By Sebastian Pellejero and Sam Goldfarb 

U.S. government bonds showed signs of stabilizing Friday, pushing yields lower a day after a chaotic session had sent them soaring.

The yield on the benchmark 10-year Treasury note settled at 1.459%, according to Tradeweb, down from 1.513% at Thursday's close. The 10-year yield rose more than 0.3% in February for the largest one-month rise since November 2016.

Yields, which rise when bond prices fall, climbed sharply on Thursday as a weekslong selloff intensified -- fueled by bets that the Federal Reserve will start raising interest rates earlier than previously expected in response to what investors widely expect to be a burst of economic growth and inflation later this year.

The 10-year yield logged its largest one-day gain since Nov. 9 during Thursday's session to finish at its highest closing level in a year. The five-year yield, which is more sensitive to the near-term outlook for interest rates, experienced its largest one-day gain in more than 10 years.

Higher yields, though, helped investors regain their appetite for Treasurys on Friday.
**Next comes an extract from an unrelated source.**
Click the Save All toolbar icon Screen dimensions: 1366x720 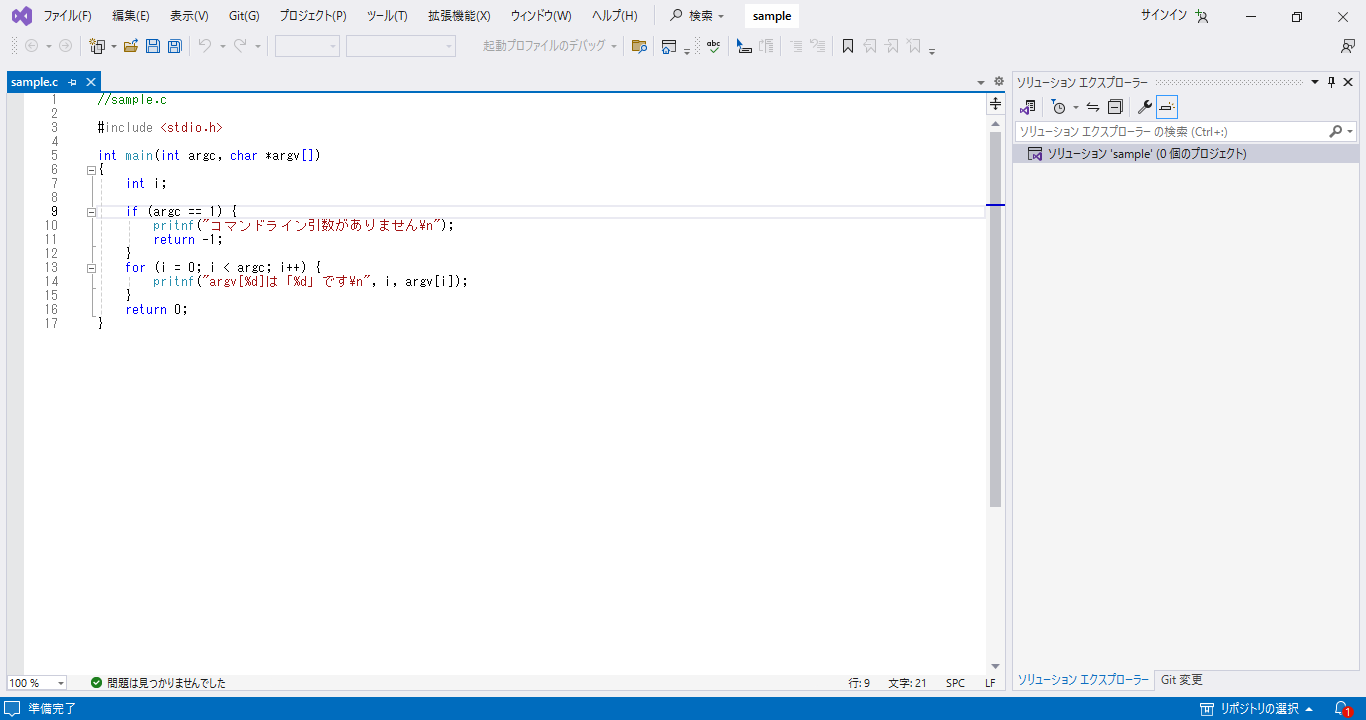click(x=175, y=46)
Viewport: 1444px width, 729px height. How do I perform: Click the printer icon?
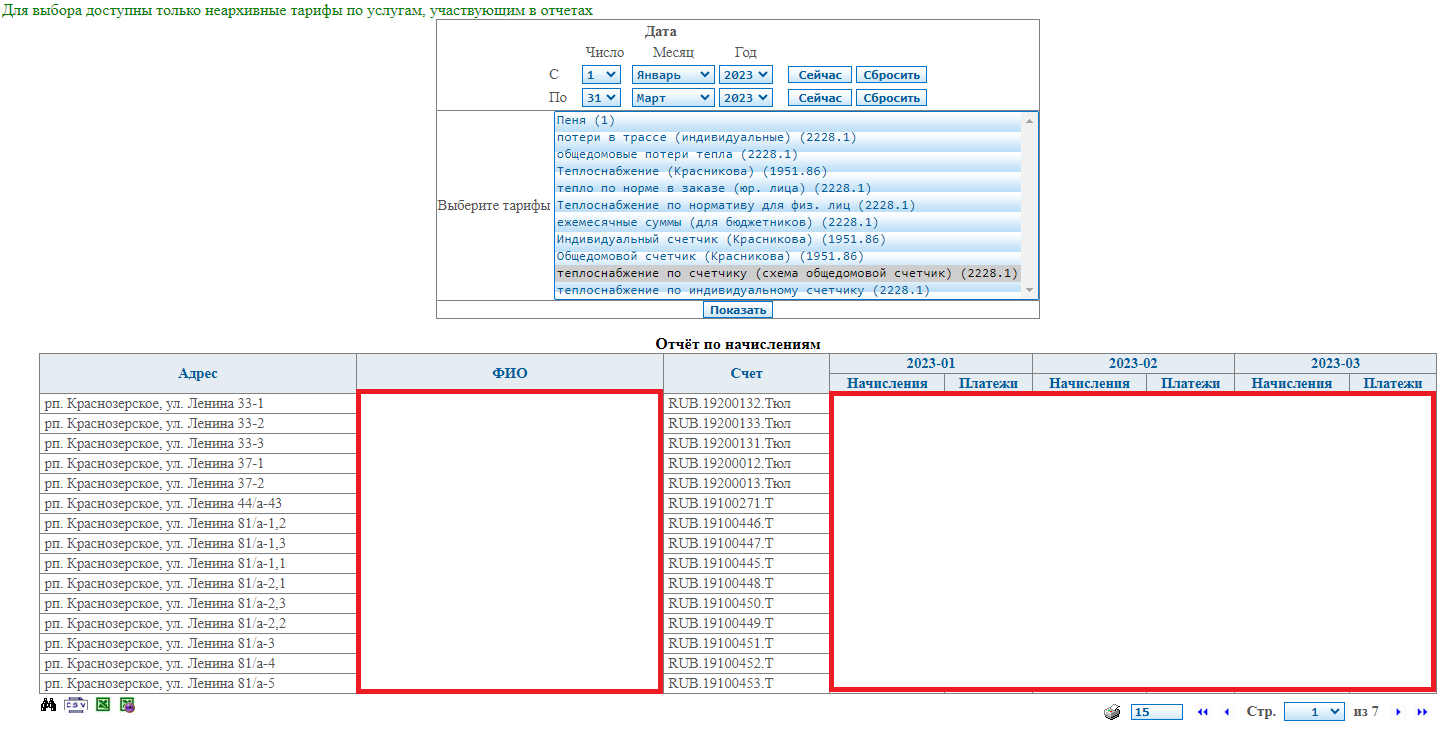1112,712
Demand was also boosted by it being the last trading session of the month, when many fund managers buy Treasurys to match the adjustments in their benchmark bond indexes.

While many investors expected the 10-year yield to move higher in 2021, the jump to 1.5% from around 1% in a matter of weeks is raising some concerns. While Fed officials have said that the yield's climb toward pre-pandemic levels marks a return to normalcy, some investors worry their lack of concern could spur more selling.

"Thursday's rate move shows some signs of the dysfunction that prompted Fed action in March [2020]," wrote Bank of America analysts in a Friday note. "However, the Fed will be challenged to push back aggressively on the move, since, so far, they have described it as reflecting 'healthy' factors."

After falling overnight, yields did tick higher early Friday after the Commerce Department released new data showing U.S. household income jumped 10% in January and consumer spending rose 2.4%, suggesting the economy is primed for a burst in growth this year.

Investors tend to sell Treasurys when they expect faster growth and inflation, which lowers the value of bonds' fixed payments and can prompt the Fed to raise interest rates. Their optimism has been lifted recently by improving economic data, the promise of more government spending and the expanding distribution of coronavirus vaccines.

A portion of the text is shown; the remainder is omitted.